What you know when you know nothing: some toys in quantitative epistemology

You’ve just reached into a large opaque jar and pulled out the number 87. I could add some other structure, that the biggest number is 100, or that odd numbers are twice as common as even, and then ask clearly answerable questions. But what if we know nothing more than what we’ve seen: a ball from the jar with the number 87? What’s the biggest number in the jar? Are there even other numbers in the jar? Or you’ve reached in and pulled out a purple marble, how many colors of marble are there? Are they all round? Are there any numbers in the jar? Some of these have actual answers, and that’s important because they link to a bigger question:

What do our philosophies of statistics fill in about our world when they’ve seen almost nothing from it?

Or put another way: just how much can you know about the world with nearly no data and nearly no theory? I’m in social science, so it’s a real thrill when I find knowledge I can trust. And to do it from nearly nothing is astonishing. You can get the shape of the world from just 1 or even 0 observations. As an empirics-first person, I’m surprised to hear myself say it, but there’s so much you already know about the world when you don’t know nearly nothing. I’ve been collecting examples for year. And these examples have actually helped me do normal things, like find my keys, charge my phone, and, thanks to German tanks, take a long, hot shower.

The foggy sea, the German tank problem, and showers at a campsite.

You’ve been wandering for weeks, no map, through a foggy landscape. You reached a body of water, knowing nothing about how large it is, and decided to cross it with your inflatable raft. It’s been about 10 minutes already, so you know that this body of water is bigger than a creek, but it could be a lake, sea, or ocean. It could be another 2 minutes to the other side, or two months. Knowing nothing, what’s your best guess for the total size of the lake?

This is a continuous version of a famous statistical problem called the German tank problem. The Allies need to estimate German tank production. As they captured and examined German tank hulls, they found that their engines had serial numbers. So if you’ve captured a tank with the number 200 on the engine, you immediately know that there are at least 200 tanks.

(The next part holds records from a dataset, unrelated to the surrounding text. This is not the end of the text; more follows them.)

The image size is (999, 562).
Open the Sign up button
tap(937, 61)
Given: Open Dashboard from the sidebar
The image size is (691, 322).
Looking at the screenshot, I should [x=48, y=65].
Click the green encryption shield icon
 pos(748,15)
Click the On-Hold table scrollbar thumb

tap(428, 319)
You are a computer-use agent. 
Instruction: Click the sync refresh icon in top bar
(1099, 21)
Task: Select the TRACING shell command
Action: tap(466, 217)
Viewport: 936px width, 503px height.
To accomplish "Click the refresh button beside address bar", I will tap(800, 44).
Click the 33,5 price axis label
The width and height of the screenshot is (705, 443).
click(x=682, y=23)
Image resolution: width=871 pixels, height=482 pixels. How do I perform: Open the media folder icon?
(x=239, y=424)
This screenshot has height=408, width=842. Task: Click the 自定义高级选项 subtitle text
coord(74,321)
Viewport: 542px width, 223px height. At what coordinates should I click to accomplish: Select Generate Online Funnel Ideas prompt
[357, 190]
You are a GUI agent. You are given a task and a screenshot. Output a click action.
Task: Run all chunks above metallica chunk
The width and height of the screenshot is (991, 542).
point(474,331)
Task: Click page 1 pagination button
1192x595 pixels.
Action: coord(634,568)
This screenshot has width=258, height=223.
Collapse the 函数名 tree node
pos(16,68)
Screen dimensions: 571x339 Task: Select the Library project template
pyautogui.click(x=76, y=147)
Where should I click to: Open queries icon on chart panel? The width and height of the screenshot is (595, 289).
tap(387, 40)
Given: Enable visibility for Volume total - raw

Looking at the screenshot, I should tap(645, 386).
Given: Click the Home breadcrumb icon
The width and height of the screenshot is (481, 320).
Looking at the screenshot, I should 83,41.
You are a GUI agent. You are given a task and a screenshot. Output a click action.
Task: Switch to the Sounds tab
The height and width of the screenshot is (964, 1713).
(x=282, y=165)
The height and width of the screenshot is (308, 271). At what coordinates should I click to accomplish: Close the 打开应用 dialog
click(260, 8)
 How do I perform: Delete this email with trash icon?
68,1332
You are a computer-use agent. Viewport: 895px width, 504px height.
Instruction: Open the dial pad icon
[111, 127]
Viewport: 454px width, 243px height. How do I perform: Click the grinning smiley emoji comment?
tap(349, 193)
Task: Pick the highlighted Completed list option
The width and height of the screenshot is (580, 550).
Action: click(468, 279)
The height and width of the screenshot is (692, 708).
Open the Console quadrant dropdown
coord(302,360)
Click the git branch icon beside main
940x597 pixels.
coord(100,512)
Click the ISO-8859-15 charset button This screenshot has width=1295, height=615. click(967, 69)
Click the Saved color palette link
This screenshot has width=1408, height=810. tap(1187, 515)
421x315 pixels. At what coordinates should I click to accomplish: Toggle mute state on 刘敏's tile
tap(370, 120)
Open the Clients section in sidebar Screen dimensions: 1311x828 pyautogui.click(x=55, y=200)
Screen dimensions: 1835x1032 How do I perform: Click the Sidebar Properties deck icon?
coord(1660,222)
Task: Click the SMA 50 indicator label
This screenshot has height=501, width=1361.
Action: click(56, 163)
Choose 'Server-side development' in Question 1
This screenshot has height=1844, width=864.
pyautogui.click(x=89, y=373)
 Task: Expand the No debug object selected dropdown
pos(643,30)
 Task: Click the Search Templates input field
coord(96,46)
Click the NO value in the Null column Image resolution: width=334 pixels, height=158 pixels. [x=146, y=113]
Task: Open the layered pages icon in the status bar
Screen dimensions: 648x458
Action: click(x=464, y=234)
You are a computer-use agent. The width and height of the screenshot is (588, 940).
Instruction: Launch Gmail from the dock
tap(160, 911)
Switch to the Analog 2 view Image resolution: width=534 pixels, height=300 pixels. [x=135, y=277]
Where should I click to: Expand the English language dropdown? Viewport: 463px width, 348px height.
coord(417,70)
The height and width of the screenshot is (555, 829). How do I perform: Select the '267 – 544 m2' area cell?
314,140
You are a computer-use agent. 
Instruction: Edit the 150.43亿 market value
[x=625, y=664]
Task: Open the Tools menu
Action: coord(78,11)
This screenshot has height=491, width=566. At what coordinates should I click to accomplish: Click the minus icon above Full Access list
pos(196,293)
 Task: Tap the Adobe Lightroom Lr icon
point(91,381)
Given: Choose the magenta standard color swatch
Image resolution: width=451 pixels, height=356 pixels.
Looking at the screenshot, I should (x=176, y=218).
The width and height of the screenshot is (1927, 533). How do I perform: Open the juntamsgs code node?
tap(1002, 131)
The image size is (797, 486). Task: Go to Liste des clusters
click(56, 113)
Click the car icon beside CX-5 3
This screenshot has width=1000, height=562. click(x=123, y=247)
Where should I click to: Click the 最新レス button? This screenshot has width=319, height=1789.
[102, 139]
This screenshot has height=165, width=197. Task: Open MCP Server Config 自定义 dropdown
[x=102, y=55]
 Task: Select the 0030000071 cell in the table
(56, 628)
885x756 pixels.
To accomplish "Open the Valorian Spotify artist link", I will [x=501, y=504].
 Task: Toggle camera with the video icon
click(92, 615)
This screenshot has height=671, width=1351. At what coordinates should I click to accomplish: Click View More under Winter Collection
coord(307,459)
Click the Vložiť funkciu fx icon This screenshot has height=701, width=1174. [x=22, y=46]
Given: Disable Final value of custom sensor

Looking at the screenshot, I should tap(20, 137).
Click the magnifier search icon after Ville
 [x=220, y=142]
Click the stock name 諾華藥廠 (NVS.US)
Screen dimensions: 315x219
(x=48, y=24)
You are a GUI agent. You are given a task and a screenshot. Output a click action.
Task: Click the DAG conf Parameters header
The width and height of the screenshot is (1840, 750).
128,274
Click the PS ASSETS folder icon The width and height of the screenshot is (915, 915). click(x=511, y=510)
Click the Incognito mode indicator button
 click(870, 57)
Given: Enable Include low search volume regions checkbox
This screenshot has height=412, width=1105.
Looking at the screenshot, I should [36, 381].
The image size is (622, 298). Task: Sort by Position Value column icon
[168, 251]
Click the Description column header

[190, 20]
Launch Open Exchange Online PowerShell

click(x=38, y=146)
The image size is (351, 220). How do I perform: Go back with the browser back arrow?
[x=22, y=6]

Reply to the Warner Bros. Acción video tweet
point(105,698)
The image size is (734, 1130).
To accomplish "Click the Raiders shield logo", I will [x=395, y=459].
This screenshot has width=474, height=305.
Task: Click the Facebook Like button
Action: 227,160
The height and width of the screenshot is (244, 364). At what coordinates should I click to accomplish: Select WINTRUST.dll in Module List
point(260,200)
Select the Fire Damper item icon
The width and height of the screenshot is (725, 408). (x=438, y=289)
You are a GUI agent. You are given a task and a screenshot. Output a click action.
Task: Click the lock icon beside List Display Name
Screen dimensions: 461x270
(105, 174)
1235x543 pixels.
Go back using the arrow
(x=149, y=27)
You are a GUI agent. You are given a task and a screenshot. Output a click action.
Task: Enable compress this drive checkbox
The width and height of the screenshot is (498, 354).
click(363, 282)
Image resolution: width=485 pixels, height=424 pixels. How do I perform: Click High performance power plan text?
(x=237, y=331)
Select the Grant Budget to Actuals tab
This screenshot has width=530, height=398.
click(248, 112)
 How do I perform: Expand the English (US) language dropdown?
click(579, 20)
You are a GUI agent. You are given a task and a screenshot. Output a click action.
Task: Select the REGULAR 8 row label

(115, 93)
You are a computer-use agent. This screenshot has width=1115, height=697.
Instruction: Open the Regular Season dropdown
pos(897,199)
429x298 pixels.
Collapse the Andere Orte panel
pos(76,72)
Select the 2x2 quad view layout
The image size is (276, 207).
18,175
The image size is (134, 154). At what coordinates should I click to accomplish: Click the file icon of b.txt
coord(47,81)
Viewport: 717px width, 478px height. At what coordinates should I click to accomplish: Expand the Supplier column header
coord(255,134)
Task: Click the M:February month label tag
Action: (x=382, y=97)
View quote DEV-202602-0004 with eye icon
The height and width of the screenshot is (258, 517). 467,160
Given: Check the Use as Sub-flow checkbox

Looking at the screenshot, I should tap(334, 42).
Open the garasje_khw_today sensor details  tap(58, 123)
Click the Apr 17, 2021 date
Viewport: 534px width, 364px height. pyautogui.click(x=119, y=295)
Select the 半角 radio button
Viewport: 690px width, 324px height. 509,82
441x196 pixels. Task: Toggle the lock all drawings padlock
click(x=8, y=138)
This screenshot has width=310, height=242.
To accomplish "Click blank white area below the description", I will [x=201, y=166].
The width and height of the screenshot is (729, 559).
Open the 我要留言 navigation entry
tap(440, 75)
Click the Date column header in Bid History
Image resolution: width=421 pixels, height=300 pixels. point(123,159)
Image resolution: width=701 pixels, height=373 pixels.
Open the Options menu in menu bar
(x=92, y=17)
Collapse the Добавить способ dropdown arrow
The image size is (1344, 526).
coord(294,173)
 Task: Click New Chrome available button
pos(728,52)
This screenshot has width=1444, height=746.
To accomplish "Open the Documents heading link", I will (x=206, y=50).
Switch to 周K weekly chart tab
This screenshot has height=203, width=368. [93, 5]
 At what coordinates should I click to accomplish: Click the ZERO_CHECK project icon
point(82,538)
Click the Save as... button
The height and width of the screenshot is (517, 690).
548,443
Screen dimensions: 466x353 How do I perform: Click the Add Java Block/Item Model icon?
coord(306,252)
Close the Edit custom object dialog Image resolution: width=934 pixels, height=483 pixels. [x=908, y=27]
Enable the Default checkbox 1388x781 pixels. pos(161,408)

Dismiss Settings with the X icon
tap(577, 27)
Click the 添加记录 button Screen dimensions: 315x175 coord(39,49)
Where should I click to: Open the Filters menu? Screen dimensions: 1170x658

But does that also tell you anything about the total number of tanks? It does, and that’s fascinating: it’s a hint of everything you know when you know almost nothing.

And it’s not just a matter of theory. I was at a camping ground with spotty hot water. Some days there was as much as you want, and others it only lasted long enough to get your hopes up, just one minute or two, before getting icy. So if you’ve been in the shower for one minute, you know that there was at least one minute of hot water available, but do you now know anything about how much hot water is left?

Amazingly, you do. And that’s useful to know. If you need 10 minutes to wash your hair, you’ll be in a bind if the water goes icy in five. And absent the magic answer, it’s not entirely clear what you should do. Play it safe and never wash your hair? Roll the dice and have soap in your eyes when the water turns cold? Well there’s a solution to this problem, the German Tank Problem, and to the problem of the foggy sea: Your best guess at any moment is that you’re halfway through. So if you’ve been rowing for 10 minutes, then your best guess in this moment is that there are ten minutes of rowing. And every minute after that you best guess will go up (not down!). If you’ve captured tank #350 then your best guess in this moment is that there are another 350 tanks, for a total of 700. And if you don’t know if you’ll have five minutes of hot water in the shower, spend the first five minutes showering cautiously, as if the hot water could end at any moment. At the five minute mark you have a legitimate reason to feel confident that you’ll have five more minutes to wash your hair.

That’s what I did, and it worked!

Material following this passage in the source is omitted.